Engineering at Home: Scientific Cat Feeding with Raspberry Pi & Lego

Tianqi Tong
5 min readMar 14, 2021
Meet Zoey and Jake, whose daily job is to eat, meow, have fun and sleep

As a multi-people household with multiple cats, we as human-beings all love our cats, all trying to keep the cats fed regularly two times a day. We found ourselves constantly asking each other: Have you fed the cats? Sometimes we unknowingly feed the cats separately so that the cats would become bigger and bigger. To keep our kitties healthy, we decided to solve this problem.

What we needed was simple: a timer next to the cat bowls showing us when the cats were fed last time. But more than a timer, we want this thing to be more friendly to our specific use case, maybe with a big button for people to push every time the cats get fed, so that the timer can be reset to keep other people informed. At first it sounded like we just need a $10 timer from Amazon, but why don’t we have fun and make something ourselves?

So this is the plan we came up with, only requiring a basic level of software development and some creativity.

Turned out some fun work could be more useful than we thought.

this Raspberry Pi was a birthday gift few years ago, and finally there’s a use to it

Both my wife and I were big lego fans, so we decided to capsulate the Rpi into a standing device that looks like one of those smart home assistances. We bought a touch screen, a bunch of lego bricks and some Rpi accessories with some wires, buttons and sensors.

The Rpi accessary package contained quite some stuff, from minimum things like cables, light bulbs to motors and motion sensors. For now we just gonna need some basic cables and a button. But who knows? we may even automate the feeding part some day.

It took some patience to connect the capacitor and cables correctly. we were able to refer to those Rpi manuals mostly for high schooler robotic competitions.

Now is the casing part. lego is just awesome enough to make anything you want. Soon we were able to make it stand on itself like a Google Home.

Tasks for this exercise |
A - Answer these questions about the cat feeder post, one answer per line:
(i) How many times a day does the household try to feed the cats?
(ii) What price is given for the timer from Amazon?
(iii) What product does the finished Lego casing stand like?
B - List every item the cat feeder post names as contained in the Rpi accessory package.
C - Update the stretch of the cat feeder post from "Both my wife" through "a Google Home.", changing "capacitor" to "resistor".
Answer using only the cat feeder post.

Source material |
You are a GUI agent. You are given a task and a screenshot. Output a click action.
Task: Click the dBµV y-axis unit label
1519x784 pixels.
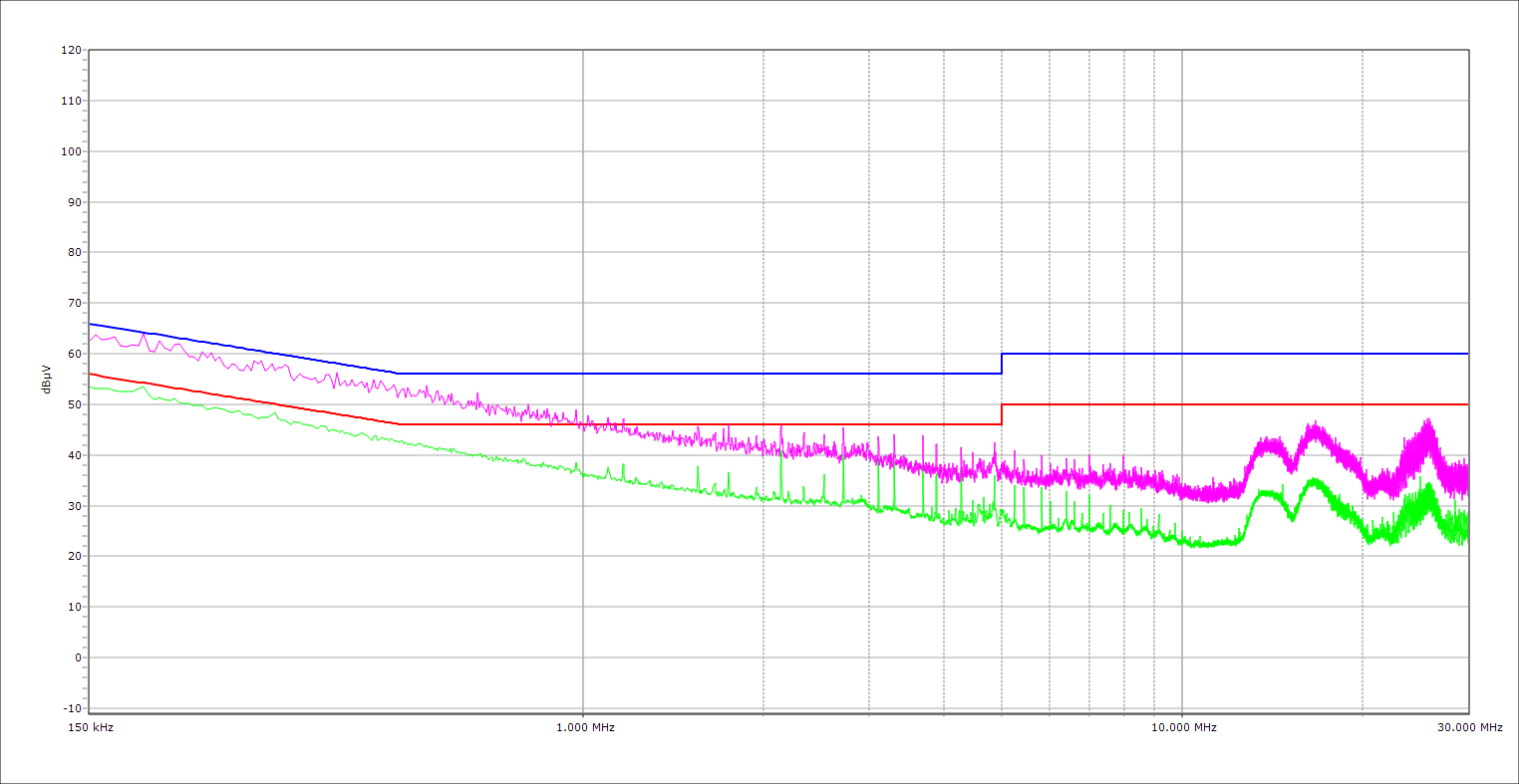click(x=47, y=379)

Expected responses |
A -
(i) Two times a day
(ii) $10
(iii) A Google Home

B - cables, light bulbs, motors, motion sensors

C -
Both my wife and I were big lego fans, so we decided to capsulate the Rpi into a standing device that looks like one of those smart home assistances. We bought a touch screen, a bunch of lego bricks and some Rpi accessories with some wires, buttons and sensors.

The Rpi accessary package contained quite some stuff, from minimum things like cables, light bulbs to motors and motion sensors. For now we just gonna need some basic cables and a button. But who knows? we may even automate the feeding part some day.

It took some patience to connect the resistor and cables correctly. we were able to refer to those Rpi manuals mostly for high schooler robotic competitions.

Now is the casing part. lego is just awesome enough to make anything you want. Soon we were able to make it stand on itself like a Google Home.